于教练停顿了很久。视频通话里只有电流的细微噪音。
“比赛结束,他没有领亚军奖牌,直接消失了。他去了医院,把剩下的钱留给上官,然后买了张不知道去哪里的火车票,开始了自我放逐。”
于教练的声音开始颤抖:
“他去小县城当网管,他故意让自己活在最底层,用肉体的苦行来惩罚灵魂的背叛。大概过了一年,我才找到他,把他带回沈Y。”
“他为什么不回去找芦东和张浩?”
王林雪听到自己的声音在问,很轻,像是怕惊碎什么。
于教练说:
“因为他觉得自己没脸见他们。他背叛了兄弟,背叛了足球,背叛了他们共同的梦想。他用假球玷污了他们最珍视的东西。在他心里,他已经不配再站在他们身边。”
王林雪的眼泪开始往下掉:
“那上官凝练呢?她在等他啊!她一直在等他!”
于教练的声音沙哑得厉害:
“他知道。但他更知道,上官的腿伤是他造成的——如果不是为了去看他的决赛,她不会去那个火车站,不会出事。而且,他用假球换来的手术费,在他心里,那钱是脏的,配不上她。”
房间里死一般的寂静。
王林雪坐在椅子上,浑身冰凉。她终于明白了,全都明白了。
为什么耿斌洋总是那么沉默,那么沉重。为什么他眼底有化不开的阴霾。为什么他甘愿当一个器材管理员,隐匿所有锋芒。为什么他看墙上那些海报时,眼神复杂得像隔着千山万水。
那不是怀才不遇,那是自我流放。
那不是等待时机,那是终身囚禁。
他不是不想爱,是不敢爱——因为他觉得自己的灵魂已经脏了,不配去触碰心里那份最干净、最珍贵的感情。
于教练继续说:
“这四年,芦东和张浩已经成了中超顶级球星。他们知道耿斌洋的事吗?他们恨他吗?不,他们从没恨过他。芦东私下找过我很多次,问我有没有耿斌洋的消息。张浩每次喝醉了,都会哭着说‘想老耿了’。但他们尊重耿斌洋的选择——如果他觉得需要时间,他们就等。”
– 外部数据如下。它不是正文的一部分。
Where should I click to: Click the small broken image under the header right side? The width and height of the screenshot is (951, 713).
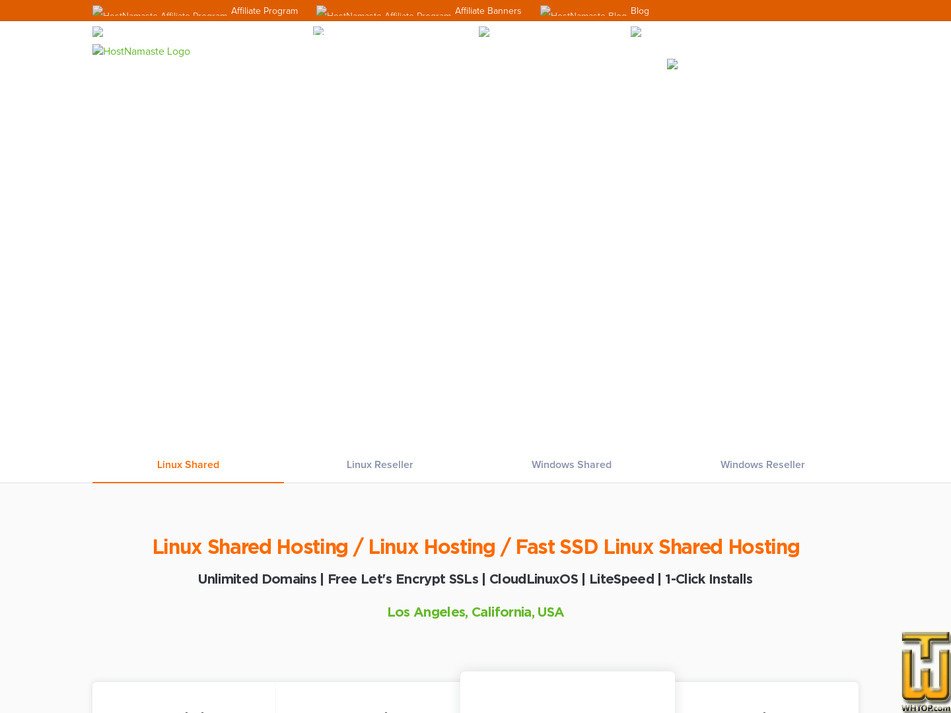pyautogui.click(x=670, y=64)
“上官凝练更不用说。腿上的伤疤,她纹了身,是梵文,意思是‘我只属于你,我的爱人’。四年,她从一个普通大学生,逆袭成顶流明星,在无数镜头前公开说‘我在等一个人’。但她从不说名字。她在用她的方式,告诉他:我还在,我等你,多久都等。”
于教练看着屏幕里泪流满面的王林雪。
“小雪,这就是全部。一个关于天才坠落、兄弟离散、爱情守望的故事。耿斌洋背着他自己判下的刑,走了四年。而我,作为他的教练,现在想做的只有一件事——把他拉回来。拉回球场,拉回生活,拉回那些还在等他的人身边。”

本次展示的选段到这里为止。